In order to achieve an effective compromise between these two issues we inevitably end up producing documents which fit on a single page, but which contain abbreviations, acronyms, and slang. It is perfectly reasonable to grouse about this "I teach Applied Chemistry, not AppChem" but the alternative is a four-page timetable. 

The most basic illustration of short-form is a Ticklist. The e-mail from the Examinations Officer may ask 'can you telephone the parent or guardian of Melanie Gildano in 11Baker to discuss whether any special arrangements will be needed for her July examinations' but your Ticklist will read something like 'Mel G 11B ring mum re exams' or - if you have a good memory - just 'Mel G'.

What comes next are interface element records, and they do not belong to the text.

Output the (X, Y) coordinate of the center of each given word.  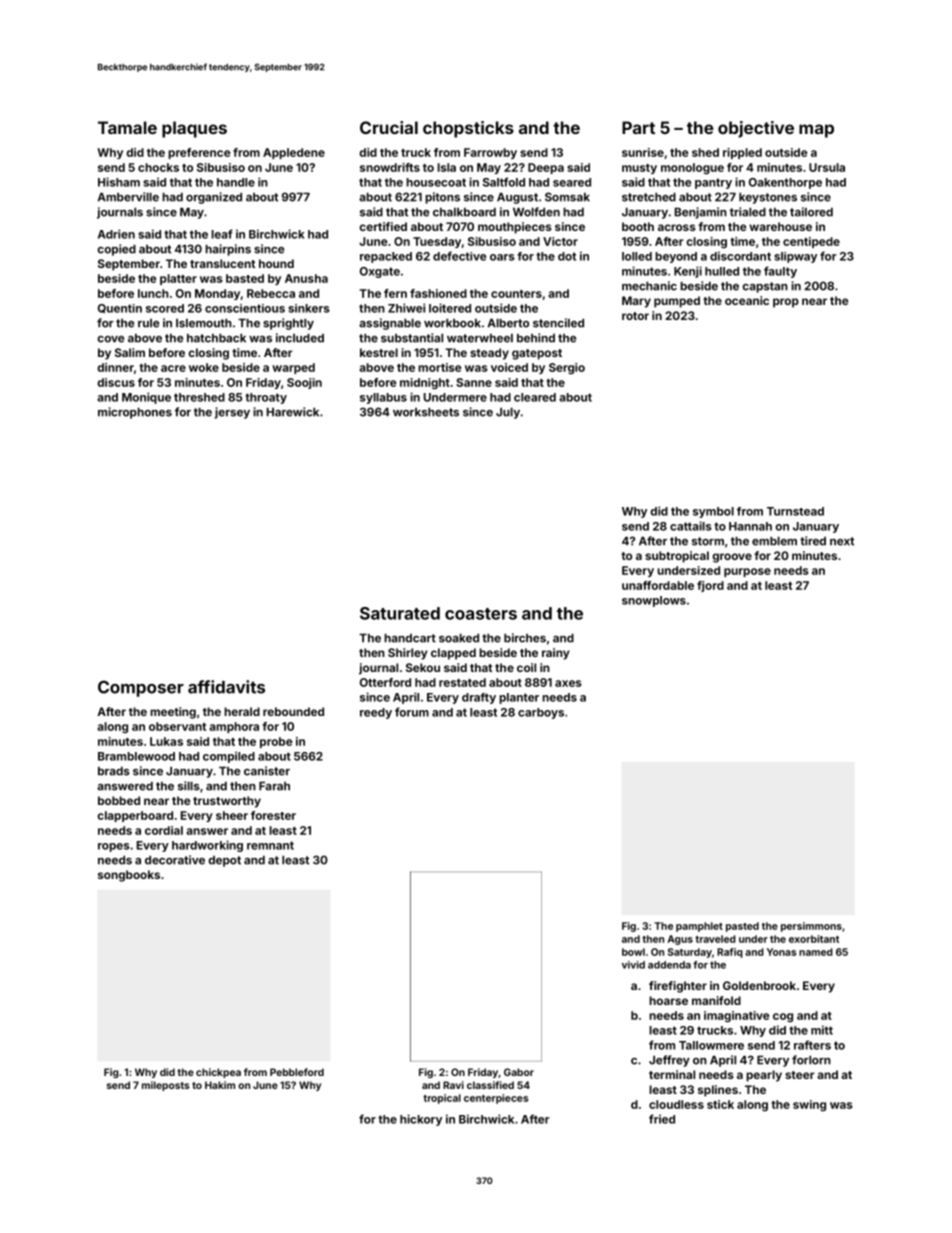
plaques (194, 129)
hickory (421, 1120)
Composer (141, 688)
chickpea (218, 1073)
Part (638, 127)
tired (813, 541)
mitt (822, 1030)
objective (756, 129)
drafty (479, 698)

The thing is that short-form representations are much more useful - and much more acceptable - if they are derived and applied personally: in other words, you should do this yourself where possible. You should be familiar with the real estate available to you for your planning, you should modify your document design to suit your needs, and you should tailor your short-form descriptions and adjust your way of working accordingly.  You may not be clear how document design will effect your way of working, and this example may help.

Many teachers use wall planners, desk planners, or electronic diaries to record their appointments (for example meetings). These three examples offer different real-estate. Each daily box on a year-planner allows around 20 readable characters per day, your A6-size desk planner may give you 35 characters per time-slot, whereas your electronic diary allows you an almost unlimited amount of room for text. Which should you use?

Well, the obvious answer is 'you use the one that suits you best', but most people arrive at similar answers, using more than one of the means available. Your year planner has terse reminders 'Meet 17:00' - or alternatively your desk-planner has slightly longer description 'Meet 17:00 in Rm18 re Perf Eval; Kirsty chair', and you have a separate document - either paper or electronic - which has more complete information 'Meeting 17:00 in Room 18 re Performance Evaluation; Kirsty to chair - see e-mail for agenda'.

This is absolutely the approach we recommend in TM4T, but we also suggest that you automate this process. If you record your appointments - and any other event or key date - electronically, you should record the short-form description at the same time, and then generate your short-form documents automatically.